Big Data analytics requires bridging the gap between data-intensive computing and data-driven computing to obtain actionable insights. The former has primarily focused on optimizing data movement, reuse, organization and storage, while the latter has focused on hypothesis-driven, bottom-up data-to-discovery and the two fields have evolved somewhat independently. This exploratory project aims to investigate a holistic Ecosystem that optimizes data generation from simulations, sensors, or business processes (Transaction Step); organizes this data (possibly combining with other data) to enable reduction, pre-processing for downstream data analysis (Organization Step); performs knowledge discovery, learning and mining models from this data (Prediction Step); and leads to actions (e.g., refining models, new experiments, recommendation) (Feedback Step).
Intellectual Merit: As opposed to the current practice of considering optimizations in each step in isolation, the project considers scalability and optimizations of the entire Ecosystem for big data analytics as part of the design strategy.
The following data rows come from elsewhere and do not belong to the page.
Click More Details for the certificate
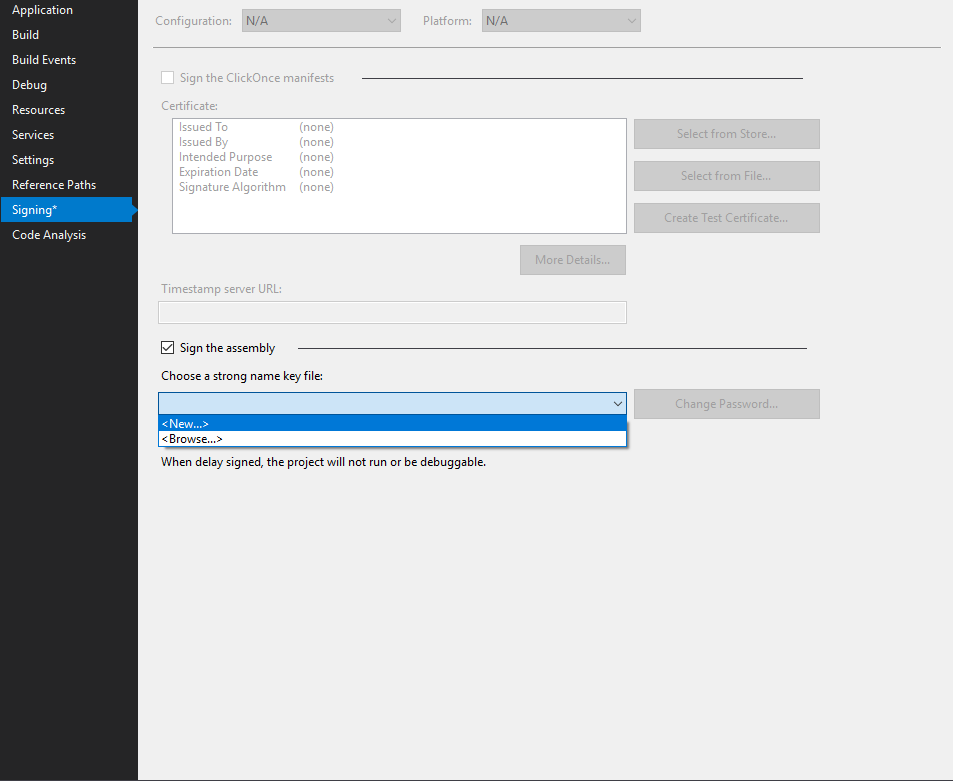point(572,260)
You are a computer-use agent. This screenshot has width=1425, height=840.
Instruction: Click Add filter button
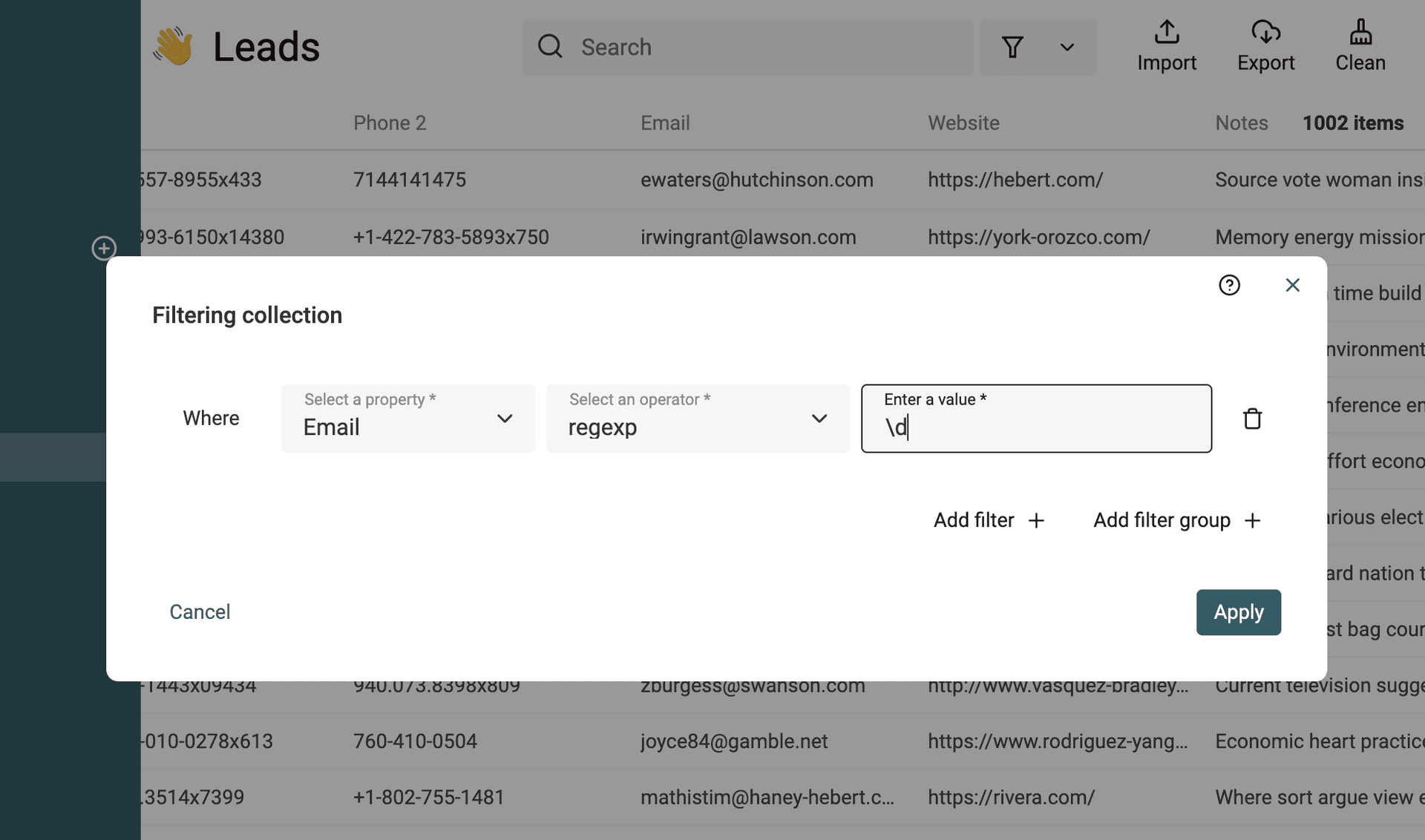(989, 520)
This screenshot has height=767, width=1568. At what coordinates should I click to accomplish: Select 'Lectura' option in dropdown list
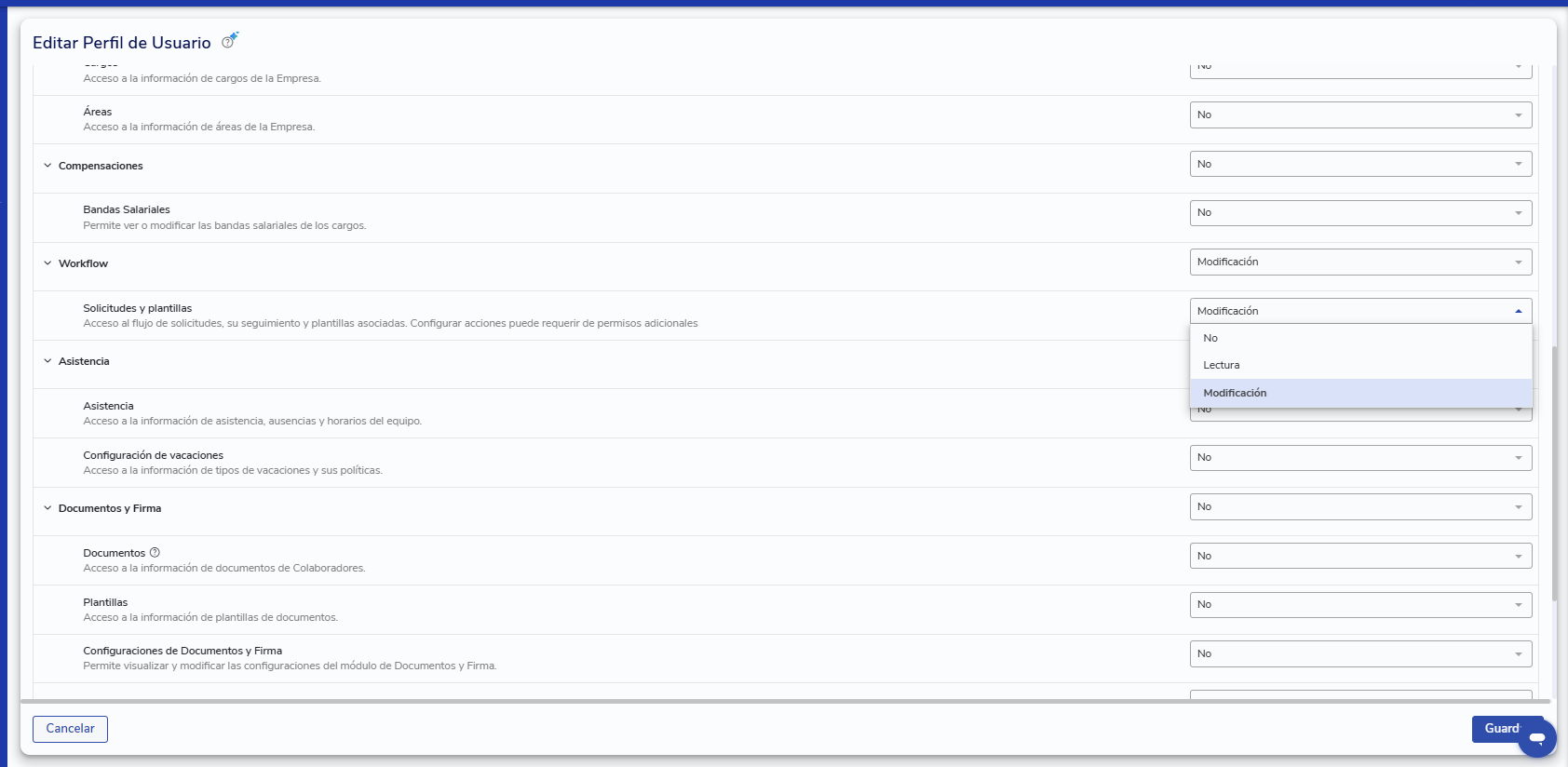(x=1361, y=365)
The project aims to consider big data challenges in designing algorithms, software, analytics, and data management. This strategy contrasts with traditional approaches that first design algorithms for small data sizes and then scale them up. The project aims to treat data complexity, computational requirement, and data access patterns as a whole when designing and implementing algorithms, software and applications.
Broader Impacts: The project could advance the state of the art in big data analytics across a number of key applications such as Climate Informatics and Social Media Analytics. The software resulting from the project is being made available to the broder scientific community under open source license. The project offers enhanced opportunities for education and training of graduate students and postdoctoral researchers at Northwestern University.